Pretomanid paves the way for pan-TB regimens. TB Alliance's pipeline includes TBAJ-876 (sorfequiline), a safer bedaquiline analog showing promise in NC-009 trial (phase 2, 2025 data: potential 8-week intensive +4-week continuation). Sutezolid and Q203 target 4-month DS-TB treatments.

Phase 3 trials for SPaL (sorfequiline-pretomanid-linezolid) aim to shorten further, addressing neuropathy with lower linezolid doses.

Academic researchers drive this: Opportunities abound in clinical trials, epidemiology, and drug discovery.

Opportunities for Researchers and Educators

The TB field offers exciting prospects for academics. Infectious disease specialists, microbiologists, and public health experts contribute via trials, modeling resistance spread, and vaccine development. Explore research jobs, clinical research jobs, or higher ed jobs in pharmacology.

Professors shaping future experts? Check professor jobs or academic CV tips. Share insights on platforms like Rate My Professor.

In summary, pretomanid's approval heralds a new era. Stay informed, pursue higher ed jobs, rate courses at Rate My Professor, and advance TB research through university jobs.

Frequently Asked Questions

💊What is pretomanid and how was it approved?

Pretomanid is a nitroimidazooxazine antibiotic approved by the FDA on August 14, 2019, for pulmonary XDR-TB and intolerant MDR-TB as part of BPaL. Developed by TB Alliance based on Nix-TB trial data.

🔬What does the BPaL regimen involve?

BPaL combines bedaquiline (energy blocker), pretomanid (cell wall disruptor), linezolid (protein inhibitor) for 6 months all-oral treatment, shortening prior 18-24 month regimens.
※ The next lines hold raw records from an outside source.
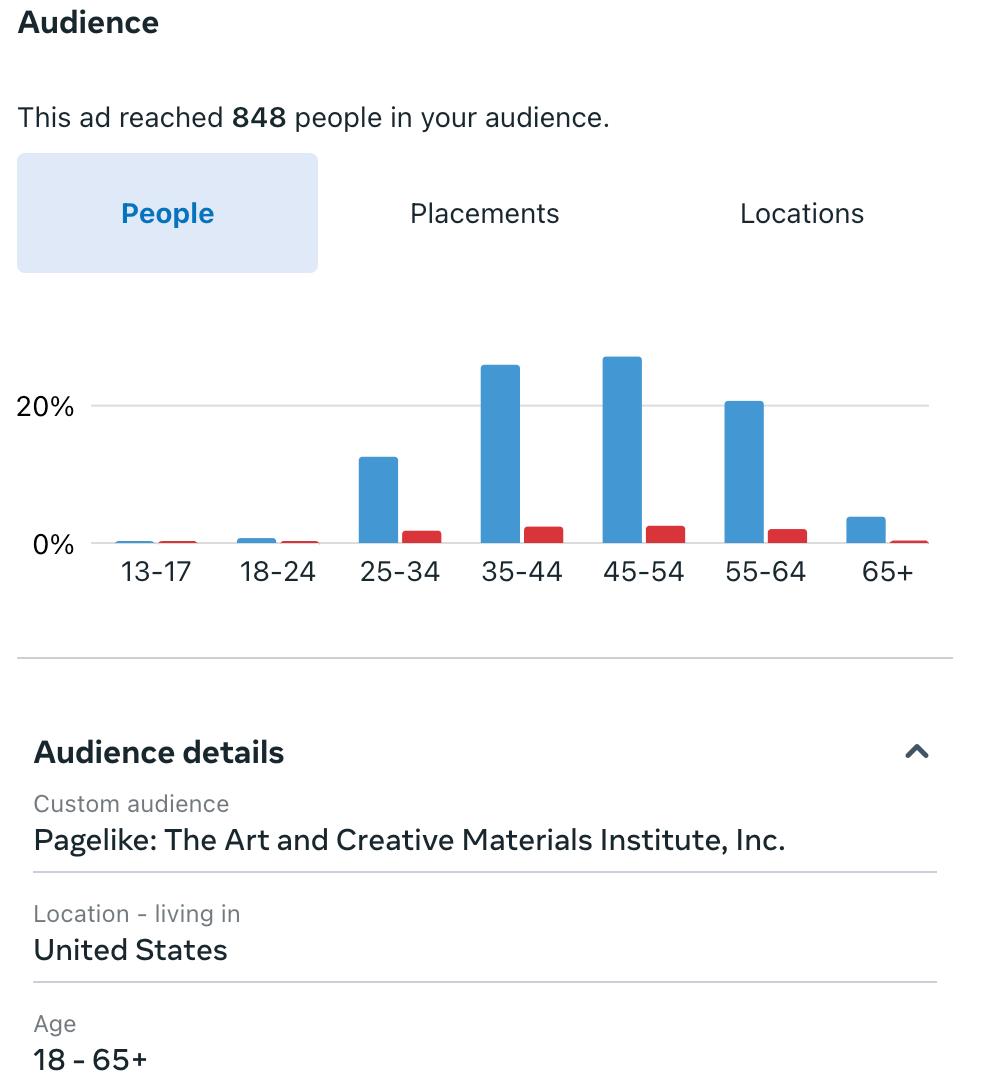
Task: Click the red bar for ages 25-34
Action: point(422,537)
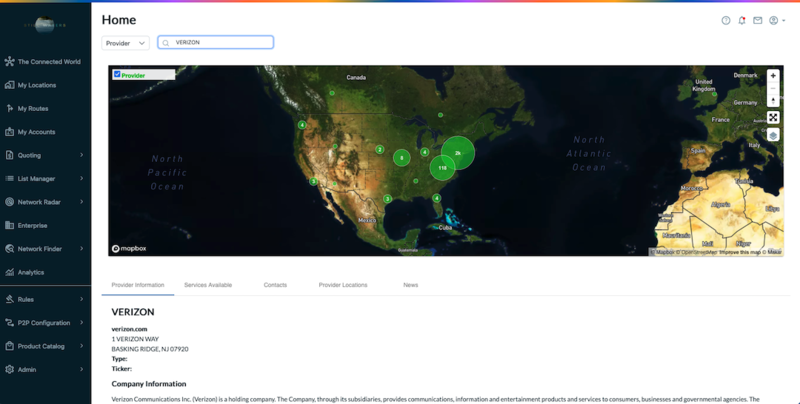Zoom in on the map
This screenshot has height=404, width=800.
773,76
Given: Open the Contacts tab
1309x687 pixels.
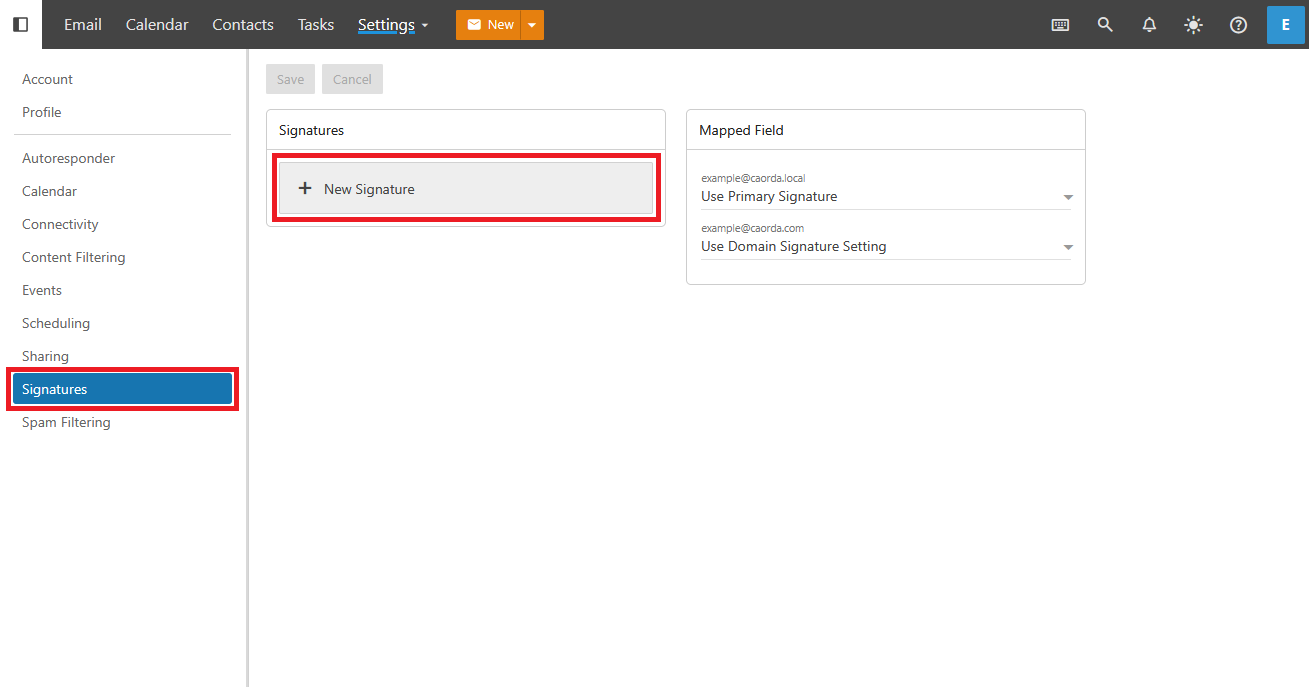Looking at the screenshot, I should (243, 25).
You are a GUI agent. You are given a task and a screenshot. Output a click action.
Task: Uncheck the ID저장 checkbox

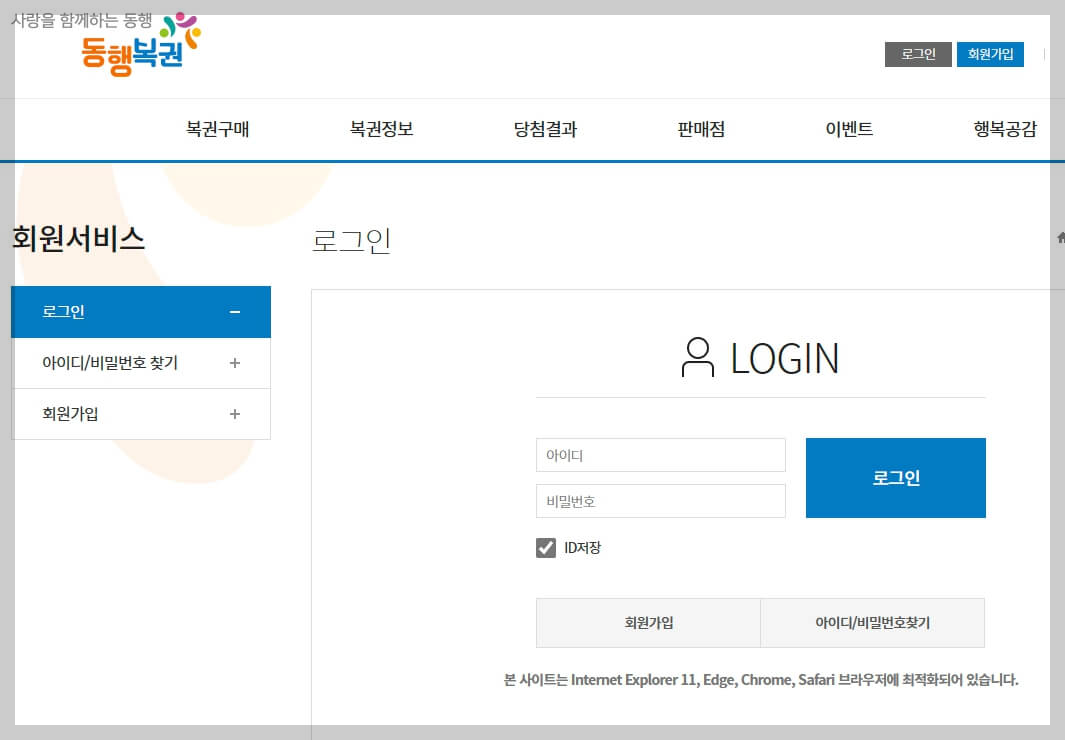(x=546, y=547)
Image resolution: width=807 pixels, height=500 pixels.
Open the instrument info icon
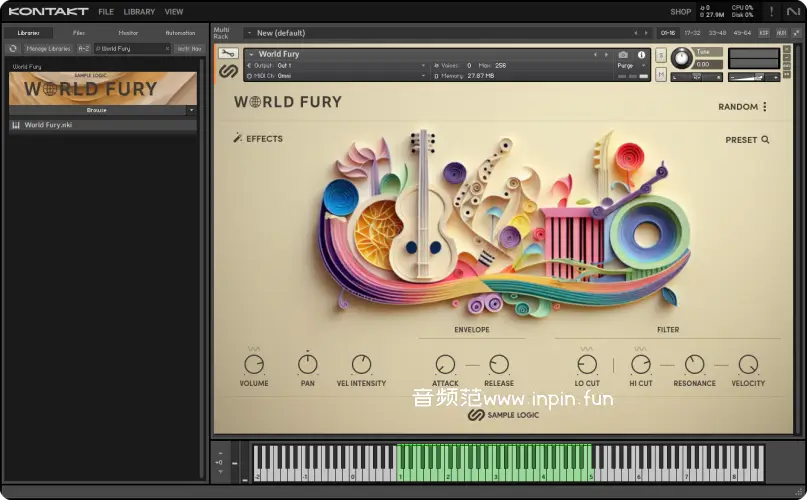[641, 55]
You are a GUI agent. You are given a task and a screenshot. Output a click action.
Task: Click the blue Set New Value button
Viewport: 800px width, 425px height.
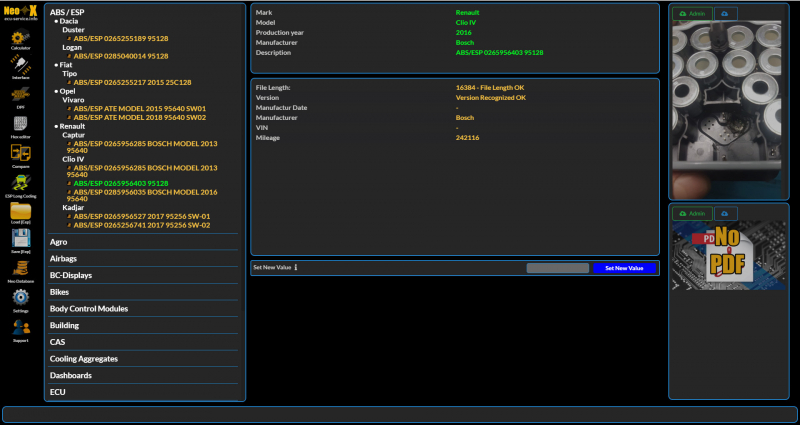(x=624, y=268)
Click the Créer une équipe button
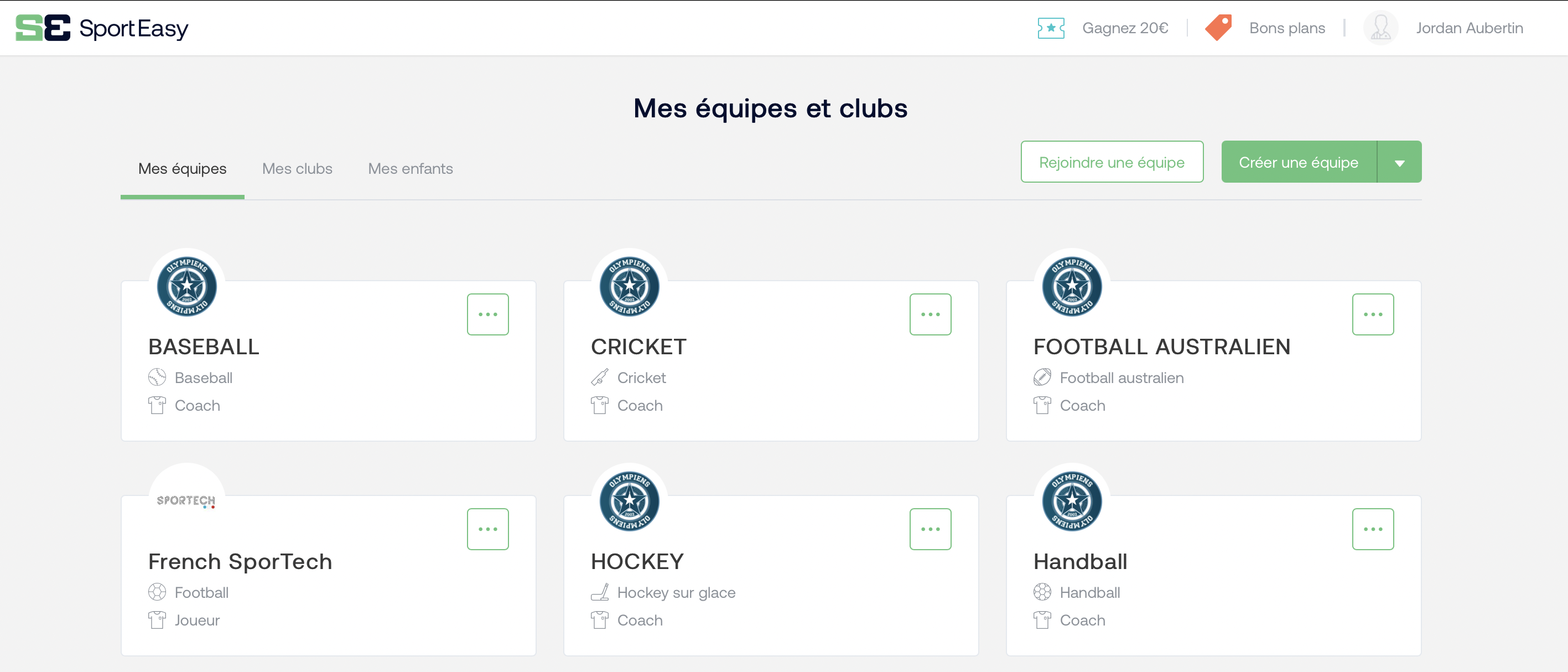The width and height of the screenshot is (1568, 672). pos(1299,162)
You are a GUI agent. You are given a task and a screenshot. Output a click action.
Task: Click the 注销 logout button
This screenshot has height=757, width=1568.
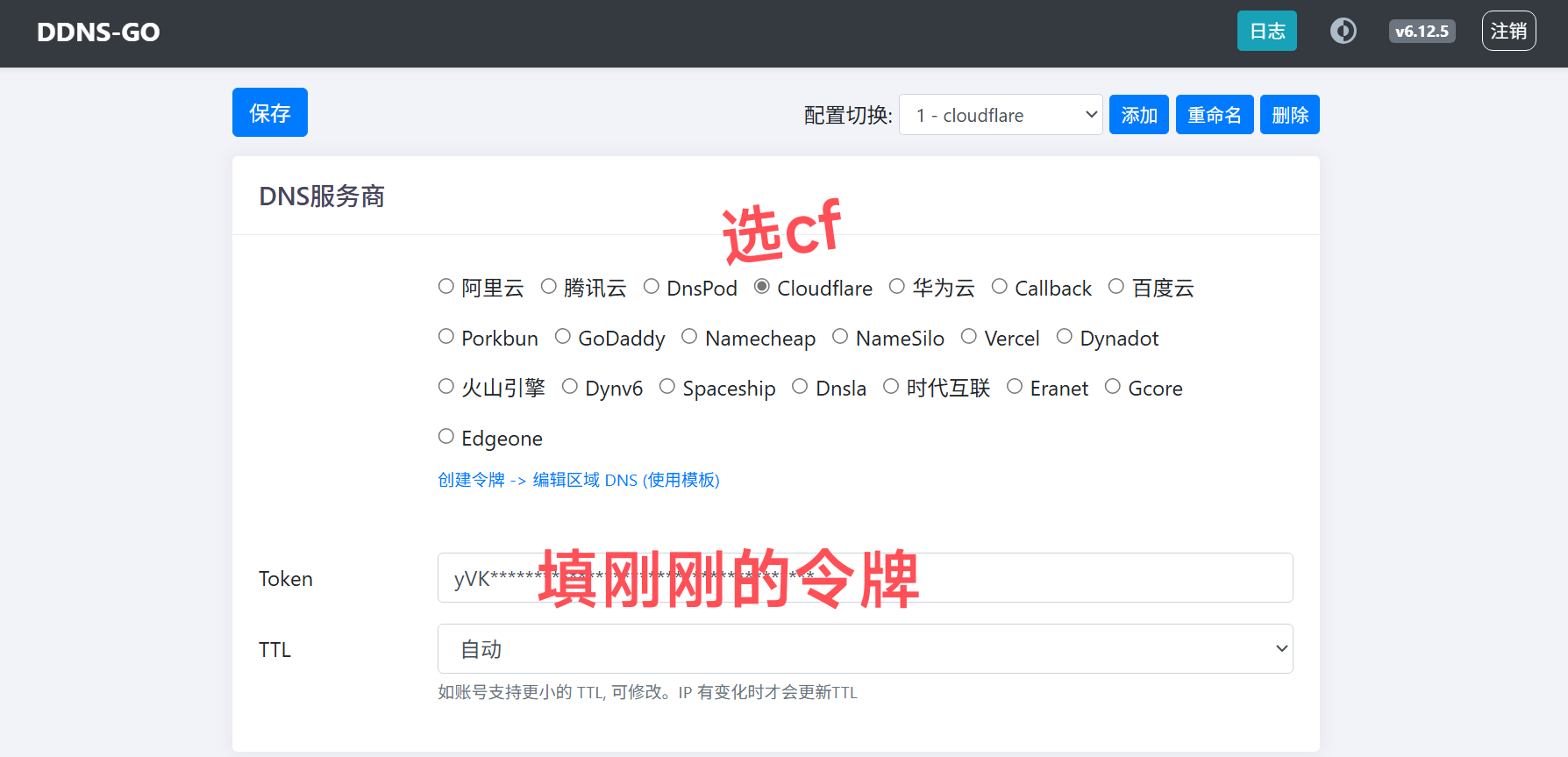(1508, 32)
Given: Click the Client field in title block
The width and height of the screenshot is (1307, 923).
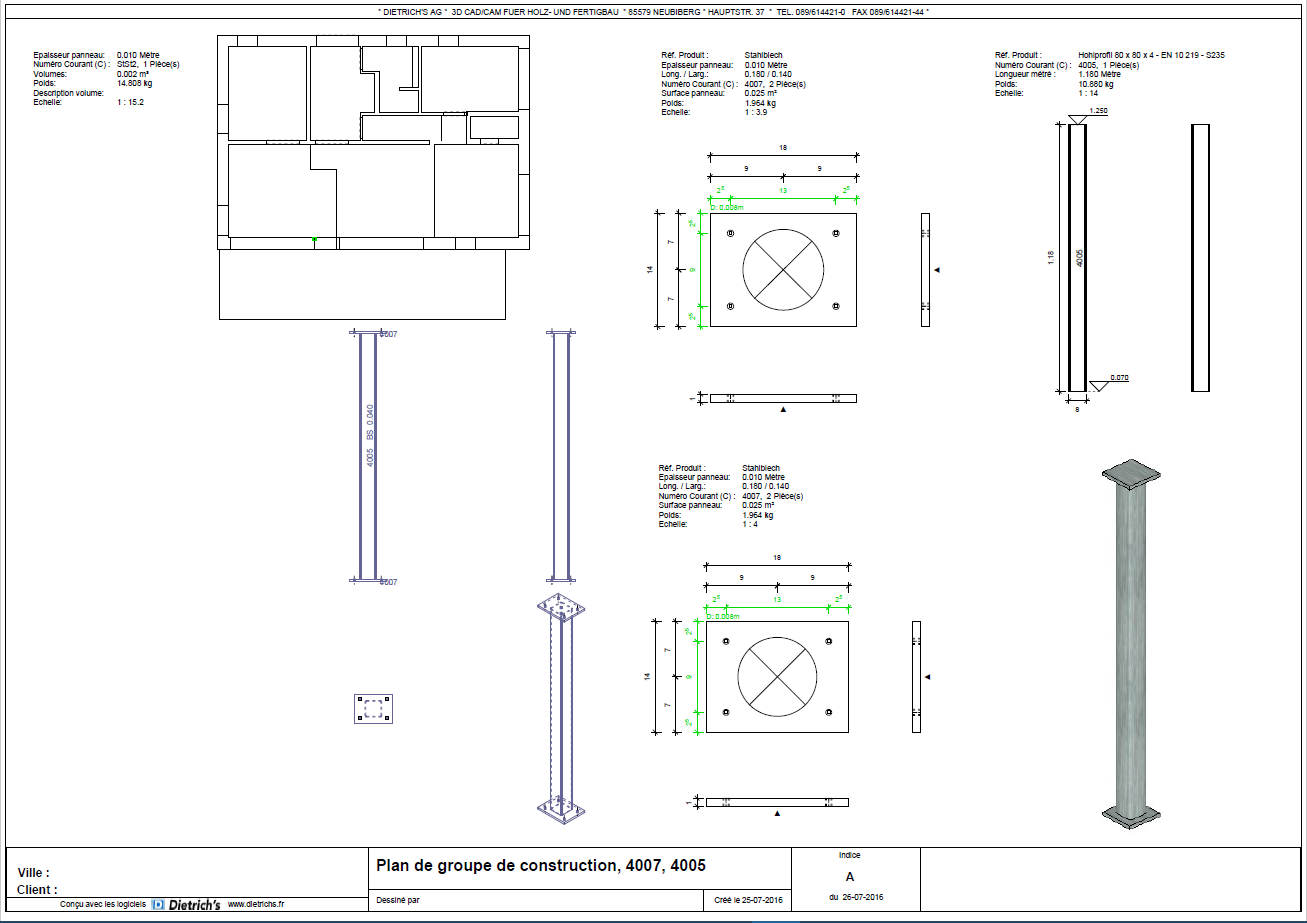Looking at the screenshot, I should tap(37, 889).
📈How effective is pretomanid in trials?

Nix-TB trial showed 90% favorable outcomes 6 months post-treatment (89% XDR-TB), vs historical 30-40%. Rapid culture conversion in all patients.

⚠️What are the side effects of BPaL?

Common: peripheral neuropathy (81%, manageable), anemia (37%), liver issues (17%). Monitored with dose adjustments; no permanent stops.

🏢Who developed pretomanid?

Nonprofit TB Alliance led 15-year development with global funding, ensuring affordable generics for low-income countries. Visit TB Alliance.

🦠What is drug-resistant TB?

MDR-TB resists isoniazid/rifampicin; XDR-TB adds fluoroquinolones/injectables. ~390k cases yearly, 42% treated.

🌍How has WHO responded to BPaL?

Endorsed shorter regimens like BPaLM/BPaL in 2022-2025 guidelines; CDC recommends for ages 14+.

🚀What is the TB pipeline?

TBAJ-876 (sorfequiline), sutezolid for 4-month regimens. Phase 2 NC-009 shows promise.

📊Global TB statistics 2024?

10.8M cases, 1.25M deaths; RR/MDR-TB: 390k incident, treatment gap persists.

🎓TB research careers?

Explore research jobs, clinical research, or professor roles in public health at higher ed jobs.

⚛️How does pretomanid work?

Prodrug activated by bacterial Ddn enzyme, producing toxic species disrupting cell wall mycolic acids and killing persisters.